Dr Ernest Ng Hung-yu, a clinical professor from the department of obstetrics and gynaecology at the University of Hong Kong, says given the trends, more couples are likely to opt for IVF earlier than in the past.
Previously, couples turned to artificial methods after trying to conceive naturally and failing for a number of years. He says he expects more couples will choose IVF even though they are young enough to keep trying to have a baby naturally.
“We expect that in a few years, as women continue to marry at an older age, we will see the number of IVF patients increase,” Ng says.
In a report released on December 4, the Family Planning Association of Hong Kong encouraged couples to plan early to start their families and seek medical help if they have difficulty conceiving.
In a survey of 1,514 women aged 15 to 49 who were married or co-habiting, along with 1,059 husbands or partners, 52.3 per cent of women and 51.7 per cent of men regarded two children as the ideal number for a family.
Yet, the actual number of children being born to Hong Kong families stood at between 1.2 and 1.3, making for one of the lowest total fertility rates in the world.
Professor Paul Yip Siu-fai, chairman of the association’s research subcommittee, says the city’s fertility rate has declined over the past three decades, in tandem with the rising age of marriage.
“The chance of conceiving a baby as you age decreases substantially,” Yip says.
When it comes to getting married and starting a family, Yip believes Hong Kong couples are affected by financial considerations, the lack of space and demands of the workplace.
“Many would like to get married earlier, but the cost of living is making this difficult for young people,” he says.
Central to this issue is the price of homes in a city notorious for having the world’s least affordable housing market.
“Another problem is the physical size of flats,” Yip says. “A flat might be big enough for a couple, but when you have one child it starts getting a bit crowded; two, and it’ll be very crowded.”
For many couples, the intense pressure at work leaves little space for family life. “Whether you’re a professional or not, it doesn’t really matter: you’re expected to work long hours,” he says.
Yip says the trends in Hong Kong are also seen in Asia’s high-income cities such as Singapore, Tokyo and Seoul, with couples starting families later in life and having fewer children.
Despite these evolving social norms, there is a lingering taboo around fertility issues in Hong Kong because childlessness is often viewed as a deficiency, particularly on the part of the woman.
Chung, of Prince of Wales Hospital, estimates about one in six couples have difficulty having a baby, yet many find it hard to seek treatment.
“A lot of infertile couples may not want to seek treatment because in Chinese culture it is considered embarrassing.
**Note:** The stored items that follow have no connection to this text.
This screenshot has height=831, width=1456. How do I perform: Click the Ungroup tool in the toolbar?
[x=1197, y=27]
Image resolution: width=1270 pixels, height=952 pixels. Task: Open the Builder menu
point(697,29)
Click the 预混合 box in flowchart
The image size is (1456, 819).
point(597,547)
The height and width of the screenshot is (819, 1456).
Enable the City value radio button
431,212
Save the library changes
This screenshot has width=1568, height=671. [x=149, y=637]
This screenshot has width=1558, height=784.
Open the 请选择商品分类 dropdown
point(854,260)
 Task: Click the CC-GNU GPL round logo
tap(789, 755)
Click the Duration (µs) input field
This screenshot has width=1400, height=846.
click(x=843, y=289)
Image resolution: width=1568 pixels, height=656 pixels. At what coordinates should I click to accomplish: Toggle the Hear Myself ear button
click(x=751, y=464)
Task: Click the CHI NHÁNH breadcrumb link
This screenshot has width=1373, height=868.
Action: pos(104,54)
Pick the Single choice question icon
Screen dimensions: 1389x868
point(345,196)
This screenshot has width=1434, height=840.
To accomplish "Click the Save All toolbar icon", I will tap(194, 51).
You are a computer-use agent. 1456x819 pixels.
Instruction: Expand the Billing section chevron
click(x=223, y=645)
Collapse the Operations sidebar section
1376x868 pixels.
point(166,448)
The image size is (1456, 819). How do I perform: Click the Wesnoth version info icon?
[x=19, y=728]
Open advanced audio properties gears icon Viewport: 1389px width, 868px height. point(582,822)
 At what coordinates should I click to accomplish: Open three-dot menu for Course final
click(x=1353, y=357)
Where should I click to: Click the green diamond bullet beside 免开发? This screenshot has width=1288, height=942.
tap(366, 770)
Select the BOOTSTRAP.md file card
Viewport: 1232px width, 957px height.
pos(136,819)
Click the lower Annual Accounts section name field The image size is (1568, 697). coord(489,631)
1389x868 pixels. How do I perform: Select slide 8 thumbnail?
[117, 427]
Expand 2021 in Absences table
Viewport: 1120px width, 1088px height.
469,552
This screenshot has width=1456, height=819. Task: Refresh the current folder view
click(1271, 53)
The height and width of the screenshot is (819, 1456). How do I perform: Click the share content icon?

They need a lot of courage to step up,” she says.
But attitudes have shifted in recent years, thanks in part to older celebrities using IVF to have babies, according to rumours that have circulated in Chinese media.
Kan, who used IVF treatment to have a baby, hopes that there will be more openness surrounding assisted pregnancies for those who need it.
Because of the taboo, she and her husband kept their IVF attempts hidden from everyone except her parents and one close friend.
“Even at work you aren’t able to tell anyone, you just tell your boss, ‘OK I am going to the doctor,’” she says.
“You have to keep going to the clinic, but you can’t say anything – not because you can't, but you don’t want to do so, because you don’t know how people will look at you and comment about you.”
It is a lot of psychological pressure, she says, on top of the stress of undergoing the IVF process and the anxiety of waiting to know whether there will be a baby.
Earlier this year, when her baby was nearly a year old, Kan decided to do something to change attitudes and encourage other couples.
In a Facebook post, she revealed she had used IVF treatment with her husband. Later, she started a Facebook page and a group chat for women to discuss their experiences trying to have a baby.
“I wanted to tell people that IVF is not something you should be ashamed of,” she says. “You just want to be a mother, but you can’t have your baby naturally.”